──────── Passage given ────────

This blog will briefly talk about a recent “bug” I found in High-Level Synthesis (HLS), which emphasizes the challenge of writing efficient code using HLS.
Recently I’m working on a project of mapping neural networks onto FPGA, where the NNs have tens of layers. I encountered an issue – HLS tool always generates two different instances for the same function call without giving any warnings, even though I have already specified the resource limit. To figure out the reason, I write a simple example consisting of two kernels and see whether HLS behaves as expected.
This example cascades two GEMM kernels as follows. We pipeline the middle j
loop, so the innermost k
loop is unrolled. As a result, arr_A
and arr_B
should also be partitioned. This kernel does not have any problems and should be easily verified to have II=1.
void gemm(int arr_A[32][32],
int arr_B[32][32],
int arr_C[32][32]) {
#pragma HLS array_partition variable=arr_A complete dim=2
#pragma HLS array_partition variable=arr_B complete dim=1
l_i: for (int i = 0; i < 32; i++) {
l_j: for (int j = 0; j < 32; j++) {
#pragma HLS pipeline II=1
l_k: for (int k = 0; k < 32; k++) {
arr_C[i][j] += arr_A[i][k] * arr_B[k][j];
}
}
}
}
void top(
int A[32][32],
int B[32][32],
int D[32][32],
int E[32][32]
) {
#pragma HLS ALLOCATION instances=gemm limit=1 function
int C[32][32];
gemm(A, B, C);
gemm(C, D, E);
}
However, the weird thing happens – HLS generates two different instances for this GEMM kernel and one of them is significantly slower with II=2. The results are listed below (synthesized by Vivado HLS 20191).

──────── Data ────────

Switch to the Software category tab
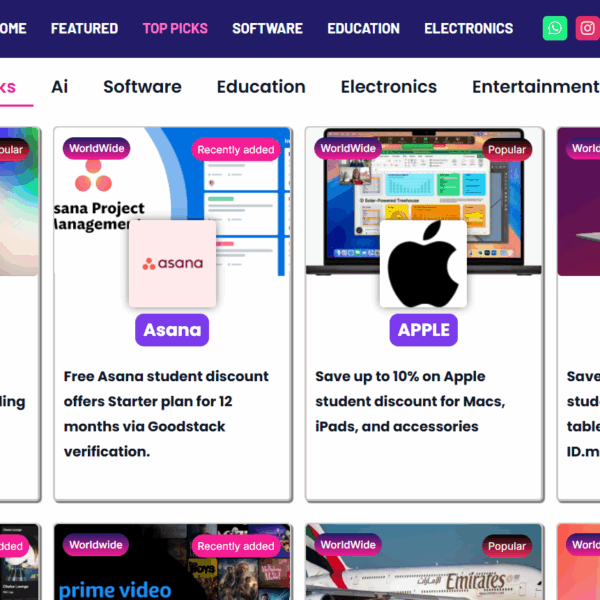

────────

What this exercise asks —
[1] Answer these about the HLS blog post:
(a) Which loop in the GEMM kernel is pipelined?
(b) What instance limit does the ALLOCATION pragma in the top function set for gemm?
(c) What II does the slower of the two generated instances have?
[2] Can you retype everything in the HLS blog post from "This example cascades" down to "to have II=1."?

Outputs by task —
[1]
(a) The middle j loop (l_j).
(b) 1 (limit=1).
(c) II=2.

[2]
This example cascades two GEMM kernels as follows. We pipeline the middle j
loop, so the innermost k
loop is unrolled. As a result, arr_A
and arr_B
should also be partitioned. This kernel does not have any problems and should be easily verified to have II=1.